Extracted entries:
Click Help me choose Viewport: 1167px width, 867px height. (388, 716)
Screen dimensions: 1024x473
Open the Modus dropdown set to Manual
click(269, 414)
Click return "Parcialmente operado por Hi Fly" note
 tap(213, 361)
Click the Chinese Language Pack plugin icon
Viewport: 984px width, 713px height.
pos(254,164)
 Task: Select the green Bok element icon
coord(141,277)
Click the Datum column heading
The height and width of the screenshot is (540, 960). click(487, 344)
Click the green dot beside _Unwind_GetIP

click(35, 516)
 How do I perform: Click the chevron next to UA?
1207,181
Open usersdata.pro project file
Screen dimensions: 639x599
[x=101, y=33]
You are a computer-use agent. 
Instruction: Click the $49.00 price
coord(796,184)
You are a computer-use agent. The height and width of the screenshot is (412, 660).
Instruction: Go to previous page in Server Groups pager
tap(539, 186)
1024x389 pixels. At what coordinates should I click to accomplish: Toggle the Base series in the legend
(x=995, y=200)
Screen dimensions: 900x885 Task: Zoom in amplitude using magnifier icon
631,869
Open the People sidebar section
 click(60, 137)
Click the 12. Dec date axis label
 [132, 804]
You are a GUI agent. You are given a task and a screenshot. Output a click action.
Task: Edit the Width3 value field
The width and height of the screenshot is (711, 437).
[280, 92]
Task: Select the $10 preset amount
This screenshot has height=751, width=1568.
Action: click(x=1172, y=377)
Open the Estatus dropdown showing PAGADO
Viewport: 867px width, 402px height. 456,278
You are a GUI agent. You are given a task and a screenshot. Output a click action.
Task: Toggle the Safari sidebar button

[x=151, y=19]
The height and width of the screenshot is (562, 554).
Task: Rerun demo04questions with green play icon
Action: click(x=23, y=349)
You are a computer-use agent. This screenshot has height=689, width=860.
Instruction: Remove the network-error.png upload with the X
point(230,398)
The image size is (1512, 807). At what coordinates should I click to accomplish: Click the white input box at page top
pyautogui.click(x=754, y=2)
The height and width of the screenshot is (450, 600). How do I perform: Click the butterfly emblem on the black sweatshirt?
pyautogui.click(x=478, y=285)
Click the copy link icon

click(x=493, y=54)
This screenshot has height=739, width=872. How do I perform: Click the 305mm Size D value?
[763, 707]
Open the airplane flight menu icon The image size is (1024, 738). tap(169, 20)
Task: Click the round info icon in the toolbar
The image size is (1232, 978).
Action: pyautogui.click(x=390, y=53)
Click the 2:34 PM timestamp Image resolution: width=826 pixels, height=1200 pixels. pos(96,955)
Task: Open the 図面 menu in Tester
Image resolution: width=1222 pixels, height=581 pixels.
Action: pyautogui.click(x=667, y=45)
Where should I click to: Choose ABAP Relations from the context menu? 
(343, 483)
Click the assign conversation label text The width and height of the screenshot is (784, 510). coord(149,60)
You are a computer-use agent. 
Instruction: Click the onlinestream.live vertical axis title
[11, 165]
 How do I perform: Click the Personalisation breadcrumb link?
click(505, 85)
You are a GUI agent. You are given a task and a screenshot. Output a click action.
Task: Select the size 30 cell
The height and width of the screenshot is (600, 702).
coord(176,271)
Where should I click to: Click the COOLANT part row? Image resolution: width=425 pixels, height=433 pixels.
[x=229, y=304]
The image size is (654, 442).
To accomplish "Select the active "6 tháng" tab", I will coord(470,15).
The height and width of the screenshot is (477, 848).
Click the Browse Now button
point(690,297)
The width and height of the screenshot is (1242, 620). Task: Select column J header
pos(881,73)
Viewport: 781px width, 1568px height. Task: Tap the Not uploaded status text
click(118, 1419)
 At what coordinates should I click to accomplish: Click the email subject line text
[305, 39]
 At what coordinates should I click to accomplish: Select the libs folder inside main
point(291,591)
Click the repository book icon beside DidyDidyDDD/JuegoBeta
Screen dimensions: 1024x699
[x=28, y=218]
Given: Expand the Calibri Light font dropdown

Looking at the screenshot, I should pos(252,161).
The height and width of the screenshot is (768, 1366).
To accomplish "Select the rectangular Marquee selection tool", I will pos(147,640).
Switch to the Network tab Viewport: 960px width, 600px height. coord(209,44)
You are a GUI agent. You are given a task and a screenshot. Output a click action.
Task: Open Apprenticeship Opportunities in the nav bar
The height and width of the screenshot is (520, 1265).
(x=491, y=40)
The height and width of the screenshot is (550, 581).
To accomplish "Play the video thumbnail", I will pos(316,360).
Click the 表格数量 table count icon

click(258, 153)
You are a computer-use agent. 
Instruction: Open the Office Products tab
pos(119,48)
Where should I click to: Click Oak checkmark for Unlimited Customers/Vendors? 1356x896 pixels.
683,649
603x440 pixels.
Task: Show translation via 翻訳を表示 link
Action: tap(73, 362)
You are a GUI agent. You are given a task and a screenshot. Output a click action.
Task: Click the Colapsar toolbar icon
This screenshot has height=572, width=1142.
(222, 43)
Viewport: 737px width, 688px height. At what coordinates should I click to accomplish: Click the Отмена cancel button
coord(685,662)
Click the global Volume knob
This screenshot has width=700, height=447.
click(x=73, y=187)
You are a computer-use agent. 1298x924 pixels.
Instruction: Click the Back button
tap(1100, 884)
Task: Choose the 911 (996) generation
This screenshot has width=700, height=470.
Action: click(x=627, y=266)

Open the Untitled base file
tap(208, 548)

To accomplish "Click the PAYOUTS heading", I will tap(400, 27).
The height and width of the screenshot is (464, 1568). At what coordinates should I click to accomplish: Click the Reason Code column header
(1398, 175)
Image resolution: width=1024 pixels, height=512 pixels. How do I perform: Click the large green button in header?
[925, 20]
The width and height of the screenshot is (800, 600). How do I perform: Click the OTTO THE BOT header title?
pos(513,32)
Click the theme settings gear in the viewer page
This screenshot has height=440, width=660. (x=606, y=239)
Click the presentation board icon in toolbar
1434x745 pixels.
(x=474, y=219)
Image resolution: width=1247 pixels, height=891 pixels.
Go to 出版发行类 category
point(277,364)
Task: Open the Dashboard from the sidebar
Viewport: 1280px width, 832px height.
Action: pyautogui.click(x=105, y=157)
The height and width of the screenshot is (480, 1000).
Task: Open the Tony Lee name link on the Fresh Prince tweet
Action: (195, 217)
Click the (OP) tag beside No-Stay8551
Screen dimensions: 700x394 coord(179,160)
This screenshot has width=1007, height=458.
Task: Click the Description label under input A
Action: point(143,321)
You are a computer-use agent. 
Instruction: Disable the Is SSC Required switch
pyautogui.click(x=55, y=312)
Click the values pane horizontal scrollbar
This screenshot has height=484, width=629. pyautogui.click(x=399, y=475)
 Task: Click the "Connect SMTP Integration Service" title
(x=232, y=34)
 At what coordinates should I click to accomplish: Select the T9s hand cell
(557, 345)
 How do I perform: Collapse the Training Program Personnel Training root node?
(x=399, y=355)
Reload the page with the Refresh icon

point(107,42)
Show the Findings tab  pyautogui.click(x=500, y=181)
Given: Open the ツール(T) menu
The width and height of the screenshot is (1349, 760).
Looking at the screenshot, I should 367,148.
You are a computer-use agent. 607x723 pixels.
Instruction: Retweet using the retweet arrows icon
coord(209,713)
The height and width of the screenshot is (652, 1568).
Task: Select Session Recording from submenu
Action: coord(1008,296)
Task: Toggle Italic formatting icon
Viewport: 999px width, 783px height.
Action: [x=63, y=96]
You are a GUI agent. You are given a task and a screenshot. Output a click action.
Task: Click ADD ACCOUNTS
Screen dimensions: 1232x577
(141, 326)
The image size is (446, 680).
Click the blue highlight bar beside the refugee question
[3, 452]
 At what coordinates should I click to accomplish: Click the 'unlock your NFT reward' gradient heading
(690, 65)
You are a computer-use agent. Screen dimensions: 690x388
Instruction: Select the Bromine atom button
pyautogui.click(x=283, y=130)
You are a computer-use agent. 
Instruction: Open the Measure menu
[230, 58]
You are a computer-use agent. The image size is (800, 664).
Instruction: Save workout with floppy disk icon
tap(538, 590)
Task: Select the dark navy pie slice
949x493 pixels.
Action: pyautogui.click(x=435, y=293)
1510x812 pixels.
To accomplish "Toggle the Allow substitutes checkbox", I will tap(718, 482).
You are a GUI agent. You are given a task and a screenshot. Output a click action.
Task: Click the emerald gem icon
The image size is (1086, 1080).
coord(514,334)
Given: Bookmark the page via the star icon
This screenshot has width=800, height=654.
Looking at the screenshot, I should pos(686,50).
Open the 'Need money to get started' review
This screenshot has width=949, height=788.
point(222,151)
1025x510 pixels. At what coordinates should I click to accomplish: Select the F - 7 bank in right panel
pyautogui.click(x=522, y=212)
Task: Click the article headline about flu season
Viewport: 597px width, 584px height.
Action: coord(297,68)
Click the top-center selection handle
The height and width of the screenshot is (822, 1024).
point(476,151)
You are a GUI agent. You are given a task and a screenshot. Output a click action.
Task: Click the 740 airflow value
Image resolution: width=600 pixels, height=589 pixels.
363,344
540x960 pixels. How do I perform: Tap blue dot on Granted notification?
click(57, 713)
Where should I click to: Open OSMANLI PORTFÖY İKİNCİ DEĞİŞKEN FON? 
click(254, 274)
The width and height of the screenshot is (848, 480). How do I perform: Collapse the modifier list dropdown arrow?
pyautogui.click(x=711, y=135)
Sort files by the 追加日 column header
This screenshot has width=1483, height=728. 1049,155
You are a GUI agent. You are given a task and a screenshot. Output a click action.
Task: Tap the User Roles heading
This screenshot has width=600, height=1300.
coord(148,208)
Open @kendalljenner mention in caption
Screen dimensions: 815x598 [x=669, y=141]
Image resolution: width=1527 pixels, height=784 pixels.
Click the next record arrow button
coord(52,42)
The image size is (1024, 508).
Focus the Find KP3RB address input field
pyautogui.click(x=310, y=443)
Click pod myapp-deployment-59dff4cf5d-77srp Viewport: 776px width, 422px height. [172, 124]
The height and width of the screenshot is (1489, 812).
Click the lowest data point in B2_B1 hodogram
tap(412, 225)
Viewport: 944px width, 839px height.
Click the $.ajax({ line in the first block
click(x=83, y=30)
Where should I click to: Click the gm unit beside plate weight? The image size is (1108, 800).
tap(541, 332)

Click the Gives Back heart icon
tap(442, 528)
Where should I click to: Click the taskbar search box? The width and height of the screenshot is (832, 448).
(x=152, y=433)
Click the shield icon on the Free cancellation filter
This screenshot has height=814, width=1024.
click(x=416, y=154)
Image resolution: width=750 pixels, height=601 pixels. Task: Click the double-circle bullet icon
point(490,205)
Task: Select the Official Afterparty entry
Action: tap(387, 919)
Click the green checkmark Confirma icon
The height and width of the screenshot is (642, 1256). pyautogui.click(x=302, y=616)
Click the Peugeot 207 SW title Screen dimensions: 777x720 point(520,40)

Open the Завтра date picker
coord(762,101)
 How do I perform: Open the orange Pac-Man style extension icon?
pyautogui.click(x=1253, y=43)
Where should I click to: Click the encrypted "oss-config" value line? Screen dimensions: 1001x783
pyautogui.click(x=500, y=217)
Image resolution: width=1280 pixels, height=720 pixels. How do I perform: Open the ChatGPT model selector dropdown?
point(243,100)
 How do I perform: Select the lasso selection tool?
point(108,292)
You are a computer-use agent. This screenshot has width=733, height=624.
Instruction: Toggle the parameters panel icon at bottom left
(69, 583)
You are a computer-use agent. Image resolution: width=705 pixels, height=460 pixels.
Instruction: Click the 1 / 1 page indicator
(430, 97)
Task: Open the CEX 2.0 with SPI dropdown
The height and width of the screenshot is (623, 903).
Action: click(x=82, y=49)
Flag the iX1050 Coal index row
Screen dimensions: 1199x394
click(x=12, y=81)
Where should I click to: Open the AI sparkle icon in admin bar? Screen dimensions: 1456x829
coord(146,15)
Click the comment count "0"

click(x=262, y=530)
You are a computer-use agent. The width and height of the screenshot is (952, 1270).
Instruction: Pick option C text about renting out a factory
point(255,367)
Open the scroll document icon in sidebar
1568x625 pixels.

Your assignment:
Within the material above, transcribe exactly the lines that run from the line holding "Instruction: Open the Office Products tab" through the line holding "Task: Click the Colapsar toolbar icon".

Written answer:
Instruction: Open the Office Products tab
pos(119,48)
Where should I click to: Click Oak checkmark for Unlimited Customers/Vendors? 1356x896 pixels.
683,649
603x440 pixels.
Task: Show translation via 翻訳を表示 link
Action: tap(73, 362)
You are a GUI agent. You are given a task and a screenshot. Output a click action.
Task: Click the Colapsar toolbar icon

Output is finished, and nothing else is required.